Work to be completed: Below this line is a set of entries; quote exactly the lines from the line that contains "Уход за уличной мебелью (38, 2401)" to the line that contains "Реквизиты (18, 2293)", both lines included.

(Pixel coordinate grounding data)

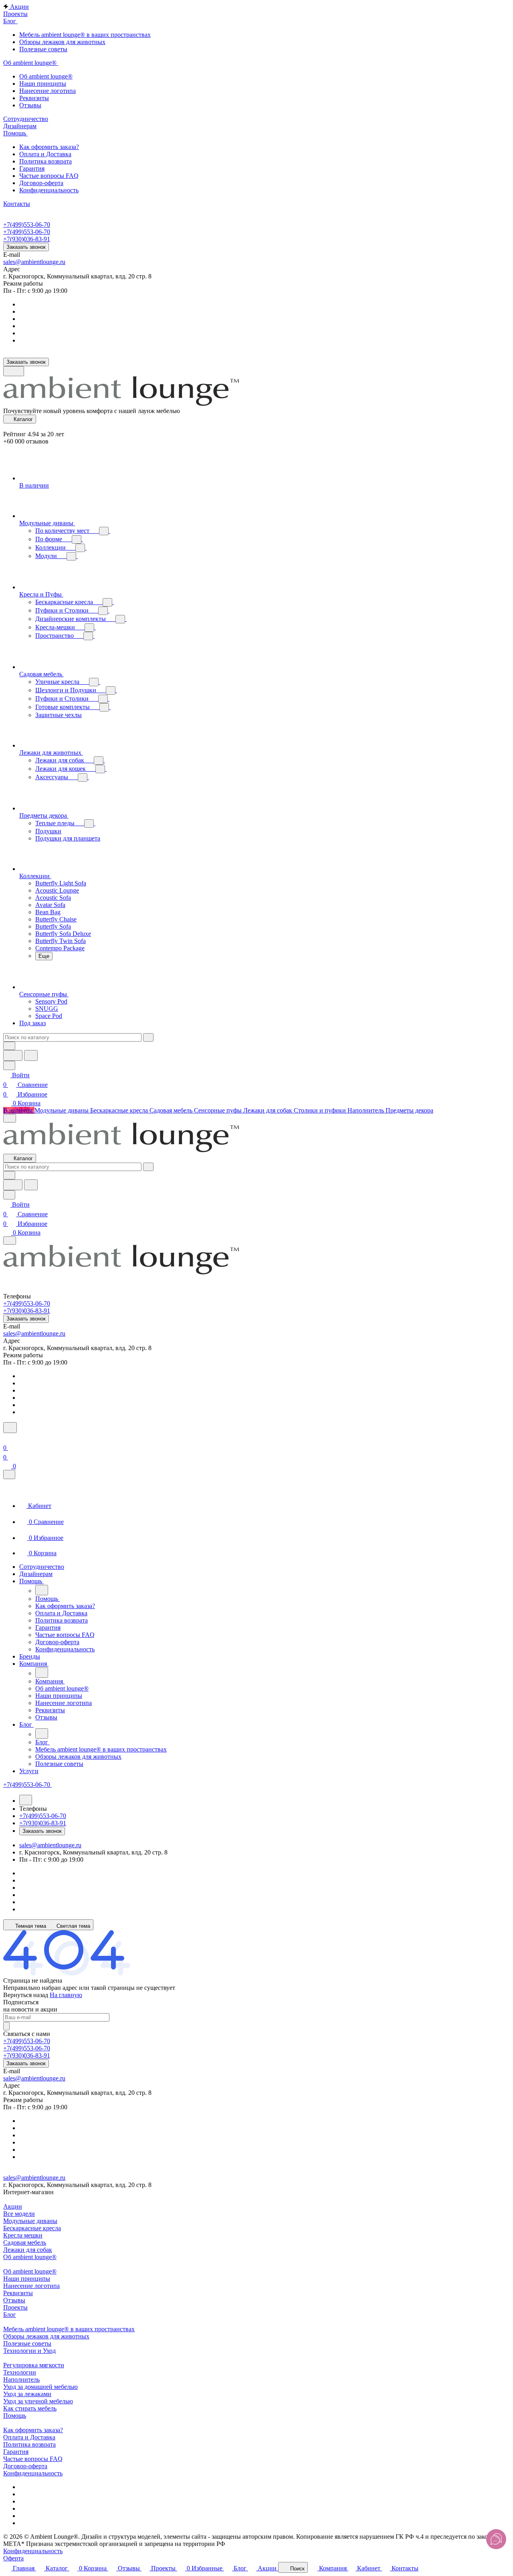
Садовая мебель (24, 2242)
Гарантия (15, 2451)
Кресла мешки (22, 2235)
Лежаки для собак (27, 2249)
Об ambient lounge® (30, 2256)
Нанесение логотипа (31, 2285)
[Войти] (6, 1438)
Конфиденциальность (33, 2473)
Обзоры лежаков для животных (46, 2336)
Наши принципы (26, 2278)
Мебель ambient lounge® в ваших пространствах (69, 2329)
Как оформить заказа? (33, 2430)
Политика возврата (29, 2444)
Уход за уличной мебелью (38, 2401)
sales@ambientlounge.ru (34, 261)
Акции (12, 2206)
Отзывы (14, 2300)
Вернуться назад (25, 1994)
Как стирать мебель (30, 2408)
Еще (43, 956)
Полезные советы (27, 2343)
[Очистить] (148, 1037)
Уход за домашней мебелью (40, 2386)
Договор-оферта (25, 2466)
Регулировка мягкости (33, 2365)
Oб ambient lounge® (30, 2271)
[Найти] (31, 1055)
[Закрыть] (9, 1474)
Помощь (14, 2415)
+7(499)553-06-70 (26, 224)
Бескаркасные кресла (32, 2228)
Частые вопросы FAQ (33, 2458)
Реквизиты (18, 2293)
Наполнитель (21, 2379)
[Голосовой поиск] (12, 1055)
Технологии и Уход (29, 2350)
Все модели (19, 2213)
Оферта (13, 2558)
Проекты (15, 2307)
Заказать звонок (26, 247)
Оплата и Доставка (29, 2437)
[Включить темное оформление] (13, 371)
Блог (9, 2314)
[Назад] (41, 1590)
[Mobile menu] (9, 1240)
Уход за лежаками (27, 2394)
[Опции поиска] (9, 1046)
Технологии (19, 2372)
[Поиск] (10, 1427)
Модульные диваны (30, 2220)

Answer to the problem:
Уход за уличной мебелью (38, 2401)
sales@ambientlounge.ru (34, 261)
Акции (12, 2206)
Отзывы (14, 2300)
Вернуться назад (25, 1994)
Как стирать мебель (30, 2408)
Еще (43, 956)
Полезные советы (27, 2343)
[Очистить] (148, 1037)
Уход за домашней мебелью (40, 2386)
Договор-оферта (25, 2466)
Регулировка мягкости (33, 2365)
Oб ambient lounge® (30, 2271)
[Найти] (31, 1055)
[Закрыть] (9, 1474)
Помощь (14, 2415)
+7(499)553-06-70 (26, 224)
Бескаркасные кресла (32, 2228)
Частые вопросы FAQ (33, 2458)
Реквизиты (18, 2293)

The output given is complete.